蘇詠寶:“迭步”展覽現場,2025年,香港Para Site藝術空間
攝影/黃思聰

蘇詠寶,圖片由藝術家及刺點畫廊提供
在抽屜的表面上、木架的空隙間,葉片、石塊、貝殼、塑料模具等非人物質引發的事件同時發生著,似乎是藝術家留下的生物學腳注:布滿噬痕的葉片見證昆蟲與植物的共生,當我們在旁“觀看”時,已以默許的方式參與了這套共生運作機制;透明玻璃罐中的一對果核像是人體的肺葉,相似而不同,它們提醒我們復制是生物繁衍的基本原則,它并非拷貝,而是一種包容多樣與變異的信息共享。蘇詠寶摘取生物學中的概念,卻悄然地改寫其內涵中的詞匯與語法,啃噬其邊界,揭示這套經驗科學體系與其他理念范疇的互滲。

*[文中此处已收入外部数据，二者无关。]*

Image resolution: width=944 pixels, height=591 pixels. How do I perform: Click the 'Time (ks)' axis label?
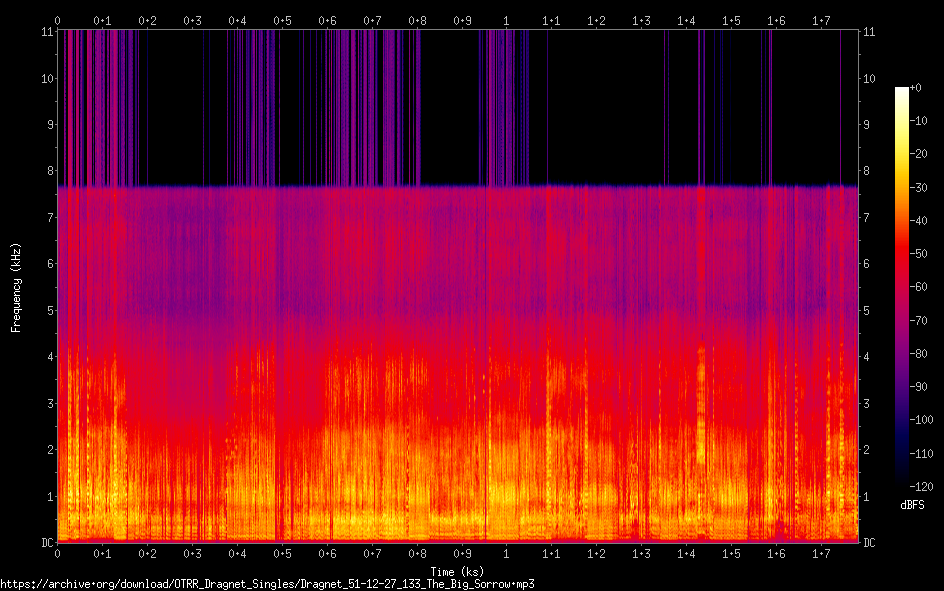(x=456, y=571)
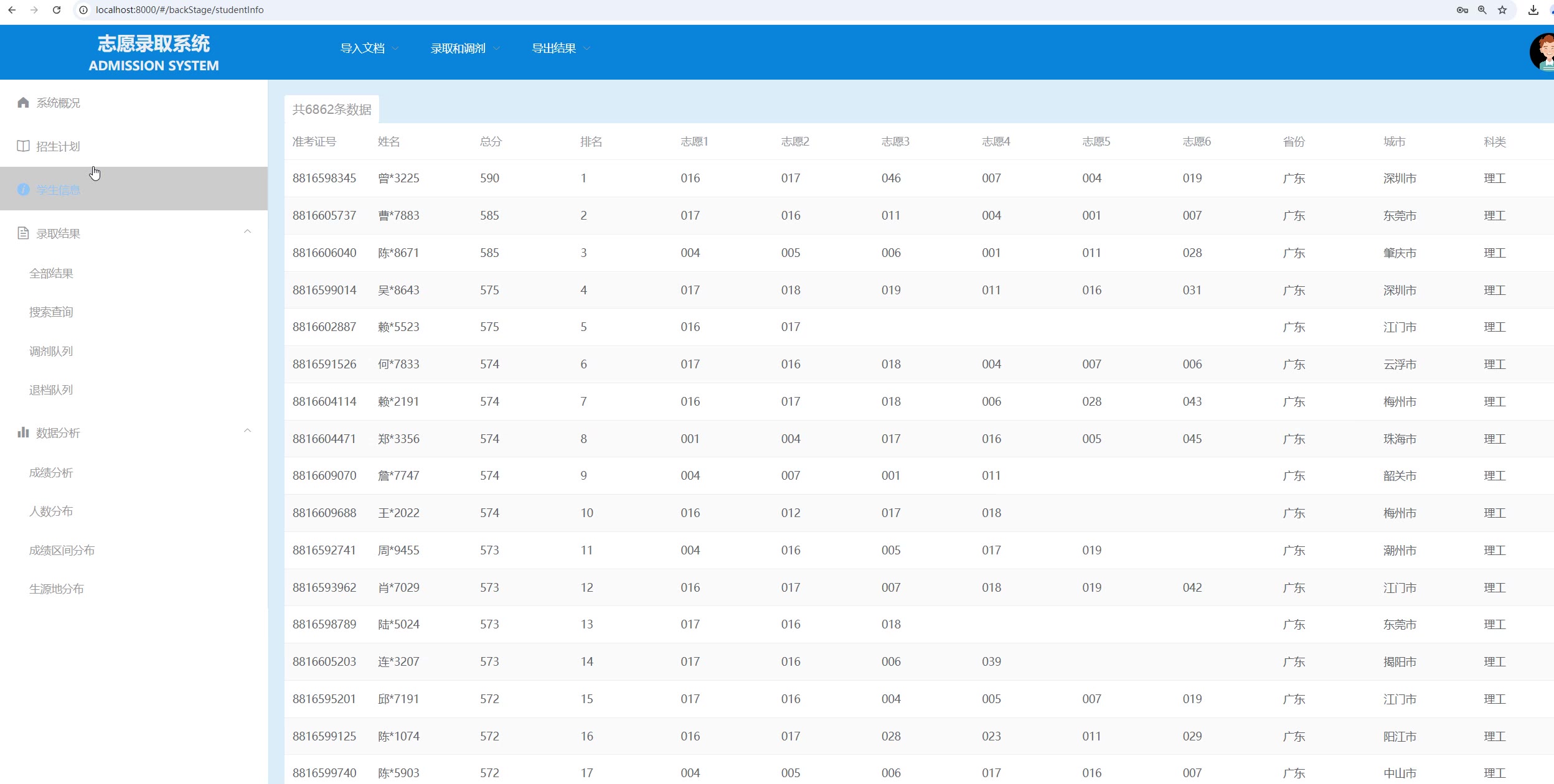Screen dimensions: 1554x784
Task: Click the browser downloads icon
Action: [x=1533, y=10]
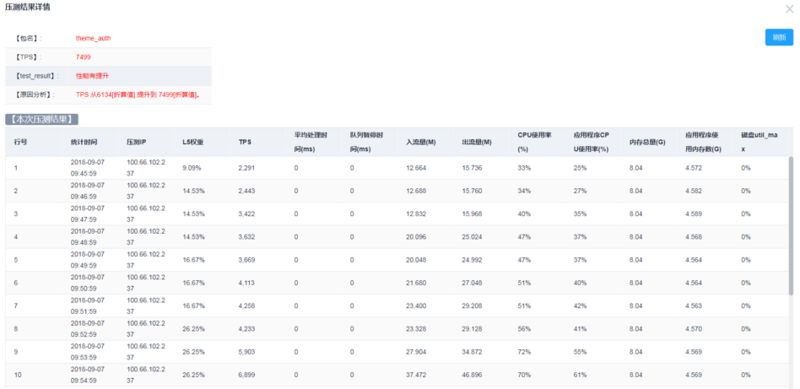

蘇詠寶:“迭步”展覽現場,2025年,香港Para Site藝術空間
攝影/黃思聰
于油街實現舉行的許方華個展“像極了花園”則以藥學理論的另一面向——流行于16世紀歐洲的“藥效形象說”——作為展開敘事的起點。一次由草藥療愈疾病的經歷使藝術家開始對這一替代性的醫療系統感興趣,對草藥的研究與歷史爬梳令她與“藥效形象說”相遇。此學說認為形象與身體特定部位相似的藥材可用來治療那些部位的疾病。在當今的醫學視野下,這一理論充滿荒謬,但藝術家許方華受到米歇爾·福柯提出的知識型概念以及他對知識結構歷史變化的討論啟發,試著給深植于腦中的現代科學框架松綁,擁抱這一學說所激發的想象與詩意力量。
許方華是生長于香港的多媒體藝術家,她喜歡發掘語言、聲音和科技之間的新關聯與可能性,并對不同的學術領域深感興趣。許方華近年來的創作常受到電子與電腦科學及定量研究等領域的啟發。

許方華:“像極了花園”展覽現場,圖片由油街實現提供

許方華,圖片由藝術家及油街實現提供
本次展覽中展出的動態雕塑作品《洋蔥眼家族》(2024-2025)靈感源自16世紀歐洲學者吉安巴蒂斯塔·德拉·波爾塔的木刻圖繪《植物學》中的一幅插圖。圖中的花球莖形似洋蔥,在當時被人認為可以用來治療眼疾。波爾塔的圖集中,一只炯炯有神之眼被繪制在球莖表面,充滿想象力之趣。帶著眼孔的“洋蔥”球令許方華想到人們在挑揀土豆等蔬菜時,總是避開那些外形不規則、不符合期待的蔬菜。這種“以貌取植物”的現象讓她聯想到基于外貌特征構建起來的種族主義意識形態。她于是在這組作品中設置了四個形態各異、并不完美的“洋蔥眼”花球莖雕塑,它們有時眨眼,有時靜靜凝視,期待與觀眾產生眼神交流,悄然傳達出花亦無需符合單一想象的訊息。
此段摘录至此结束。